You should also consider checking with your transport provider or travel company to make sure your passport and other travel documents meet their requirements.
Your passport should be valid for the proposed duration of your stay; you don’t need any additional period of validity on your passport beyond this.
UK Emergency Travel Documents are accepted for entry, airside transit and exit from Estonia.
British Citizens do not require a visa to enter Estonia. Holders of other types of British passports may require a visa. Contact the Estonian Embassy for further information. If you intend to live and work in Estonia you will need to obtain a residence permit from the Estonian Citizenship and Migration Board.
If you are a holder of a UK Convention travel document, it may say on page 30 that you do not need a visa for short visits to Estonia. This is no longer the case and you will always need a visa to visit Estonia using a convention travel document. More details are available from UK Border Agency.
Visit your health professional at least 4 to 6 weeks before your trip to check whether you need any vaccinations or other preventive measures.
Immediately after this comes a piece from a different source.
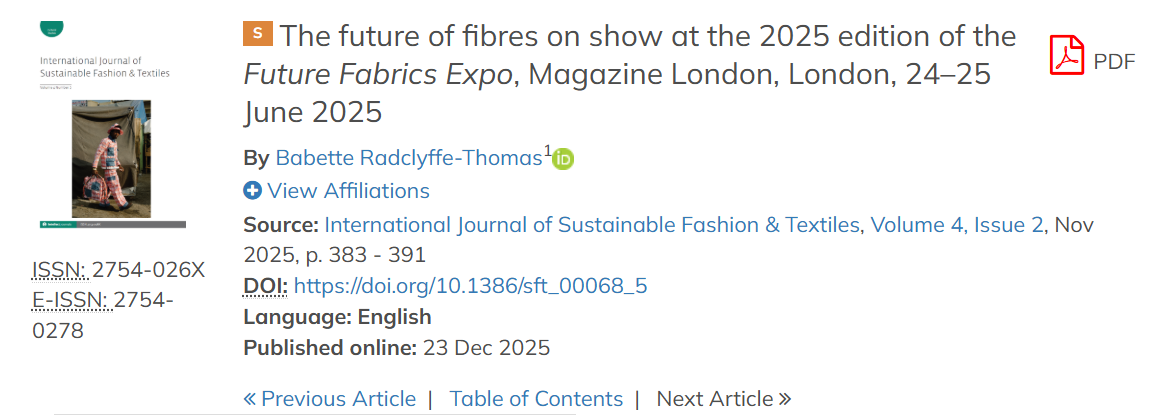Image resolution: width=1153 pixels, height=415 pixels.
Task: Open the International Journal of Sustainable Fashion & Textiles source link
Action: pyautogui.click(x=591, y=224)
Country specific information and advice is published by the National Travel Health Network and Centre on the TravelHealthPro website and by NHS (Scotland) on the fitfortravel website. Useful information and advice about healthcare abroad is also available on the NHS Choices website.
If you’re visiting Estonia you should get a free European Health Insurance Card (EHIC) before leaving the UK. The EHIC isn’t a substitute for medical and travel insurance, but it entitles you to state provided medical treatment that may become necessary during your trip. Any treatment provided is on the same terms as Estonian nationals. If you don’t have your EHIC with you or you’ve lost it, you can call the Department of Health Overseas Healthcare Team (+44 191 218 1999) to get a Provisional Replacement Certificate. The EHIC won’t cover medical repatriation, ongoing medical treatment or non-urgent treatment, so you should make sure you have adequate travel insurance and accessible funds to cover the cost of any medical treatment and repatriation.
The 2014 World Health Organisation (WHO) report on the global AIDS epidemic estimated that around 12,000 adults aged 15 or over in Estonia were living with HIV; the prevalence percentage was estimated at around 1.3% of the adult population compared to the prevalence percentage in adults in the UK of around 0.25. You should exercise normal precautions to avoid exposure to HIV/AIDS.
If you need emergency medical assistance during your trip, dial 112 and ask for an ambulance. If you are referred to a medical facility for treatment you should contact your insurance/medical assistance company immediately.
The currency of Estonia is the Euro.
ATMs dispense Euros. The currency is easily exchangeable.
Any person entering or leaving the EU must declare the cash that they are carrying if this amounts to 10,000 Euros or more; this includes cheques, travellers’ cheques, money orders, etc. This does not apply to anyone travelling via the EU to a non-EU country, as long as the original journey started outside the EU, nor to those travelling within the EU.